Aim ▸ Please convert the lines between the one containing "Click the VNC server input field" and the one containing "This screenshot has width=706, height=1568.", inclusive, into a Markdown table with the columns Row and Line. Number each row and leave out blank lines.

* * *

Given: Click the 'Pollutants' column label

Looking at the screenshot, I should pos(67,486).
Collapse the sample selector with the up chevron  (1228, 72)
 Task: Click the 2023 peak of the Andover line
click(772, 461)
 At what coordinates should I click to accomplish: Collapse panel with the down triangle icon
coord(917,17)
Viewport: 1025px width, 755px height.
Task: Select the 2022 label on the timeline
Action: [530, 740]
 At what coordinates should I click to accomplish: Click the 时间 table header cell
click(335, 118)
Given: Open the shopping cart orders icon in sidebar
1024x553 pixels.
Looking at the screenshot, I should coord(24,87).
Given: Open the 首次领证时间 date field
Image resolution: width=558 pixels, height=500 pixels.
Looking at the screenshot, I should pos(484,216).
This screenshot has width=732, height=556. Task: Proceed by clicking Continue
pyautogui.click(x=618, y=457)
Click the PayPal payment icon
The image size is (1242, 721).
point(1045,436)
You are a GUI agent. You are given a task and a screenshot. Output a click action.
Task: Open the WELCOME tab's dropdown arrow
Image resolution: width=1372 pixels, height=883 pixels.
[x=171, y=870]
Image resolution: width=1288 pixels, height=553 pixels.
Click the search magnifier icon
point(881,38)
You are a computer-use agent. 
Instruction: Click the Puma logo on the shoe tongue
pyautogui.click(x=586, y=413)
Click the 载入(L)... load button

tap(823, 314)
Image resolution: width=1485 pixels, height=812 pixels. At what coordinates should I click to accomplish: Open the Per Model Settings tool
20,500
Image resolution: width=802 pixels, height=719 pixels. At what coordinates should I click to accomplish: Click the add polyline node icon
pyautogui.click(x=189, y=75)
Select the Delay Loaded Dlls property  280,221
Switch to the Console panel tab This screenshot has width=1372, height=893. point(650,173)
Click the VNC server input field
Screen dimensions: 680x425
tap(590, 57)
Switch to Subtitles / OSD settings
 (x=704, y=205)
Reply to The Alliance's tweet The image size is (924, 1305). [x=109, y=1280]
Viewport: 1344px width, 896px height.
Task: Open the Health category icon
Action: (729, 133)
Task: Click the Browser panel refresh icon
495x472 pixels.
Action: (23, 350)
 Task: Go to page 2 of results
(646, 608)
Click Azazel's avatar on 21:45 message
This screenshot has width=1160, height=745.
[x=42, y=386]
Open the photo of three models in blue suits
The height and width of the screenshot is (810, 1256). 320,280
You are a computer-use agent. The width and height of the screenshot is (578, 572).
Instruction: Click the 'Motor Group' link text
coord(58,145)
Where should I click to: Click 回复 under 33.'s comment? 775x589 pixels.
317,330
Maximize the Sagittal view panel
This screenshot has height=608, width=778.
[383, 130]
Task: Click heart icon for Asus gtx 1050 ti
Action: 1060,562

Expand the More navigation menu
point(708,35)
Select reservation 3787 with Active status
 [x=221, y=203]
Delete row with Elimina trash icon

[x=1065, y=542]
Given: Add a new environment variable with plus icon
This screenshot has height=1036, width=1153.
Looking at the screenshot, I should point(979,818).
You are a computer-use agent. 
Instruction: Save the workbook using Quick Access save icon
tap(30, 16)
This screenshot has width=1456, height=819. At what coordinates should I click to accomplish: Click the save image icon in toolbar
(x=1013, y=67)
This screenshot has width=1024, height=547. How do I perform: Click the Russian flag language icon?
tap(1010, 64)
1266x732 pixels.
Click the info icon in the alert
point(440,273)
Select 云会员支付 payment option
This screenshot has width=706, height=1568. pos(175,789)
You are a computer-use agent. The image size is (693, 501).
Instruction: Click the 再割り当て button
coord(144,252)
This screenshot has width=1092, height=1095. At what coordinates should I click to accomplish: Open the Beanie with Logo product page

* * *

Finished task ▸
| Row | Line |
|---|---|
| 1 | Click the VNC server input field |
| 2 | Screen dimensions: 680x425 |
| 3 | tap(590, 57) |
| 4 | Switch to Subtitles / OSD settings |
| 5 |  (x=704, y=205) |
| 6 | Reply to The Alliance's tweet The image size is (924, 1305). [x=109, y=1280] |
| 7 | Viewport: 1344px width, 896px height. |
| 8 | Task: Open the Health category icon |
| 9 | Action: (729, 133) |
| 10 | Task: Click the Browser panel refresh icon |
| 11 | 495x472 pixels. |
| 12 | Action: (23, 350) |
| 13 |  Task: Go to page 2 of results |
| 14 | (646, 608) |
| 15 | Click Azazel's avatar on 21:45 message |
| 16 | This screenshot has width=1160, height=745. |
| 17 | [x=42, y=386] |
| 18 | Open the photo of three models in blue suits |
| 19 | The height and width of the screenshot is (810, 1256). 320,280 |
| 20 | You are a computer-use agent. The width and height of the screenshot is (578, 572). |
| 21 | Instruction: Click the 'Motor Group' link text |
| 22 | coord(58,145) |
| 23 | Where should I click to: Click 回复 under 33.'s comment? 775x589 pixels. |
| 24 | 317,330 |
| 25 | Maximize the Sagittal view panel |
| 26 | This screenshot has height=608, width=778. |
| 27 | [383, 130] |
| 28 | Task: Click heart icon for Asus gtx 1050 ti |
| 29 | Action: 1060,562 |
| 30 | Expand the More navigation menu |
| 31 | point(708,35) |
| 32 | Select reservation 3787 with Active status |
| 33 |  [x=221, y=203] |
| 34 | Delete row with Elimina trash icon |
| 35 | [x=1065, y=542] |
| 36 | Given: Add a new environment variable with plus icon |
| 37 | This screenshot has height=1036, width=1153. |
| 38 | Looking at the screenshot, I should point(979,818). |
| 39 | You are a computer-use agent.  |
| 40 | Instruction: Save the workbook using Quick Access save icon |
| 41 | tap(30, 16) |
| 42 | This screenshot has width=1456, height=819. At what coordinates should I click to accomplish: Click the save image icon in toolbar |
| 43 | (x=1013, y=67) |
| 44 | This screenshot has width=1024, height=547. How do I perform: Click the Russian flag language icon? |
| 45 | tap(1010, 64) |
| 46 | 1266x732 pixels. |
| 47 | Click the info icon in the alert |
| 48 | point(440,273) |
| 49 | Select 云会员支付 payment option |
| 50 | This screenshot has width=706, height=1568. pos(175,789) |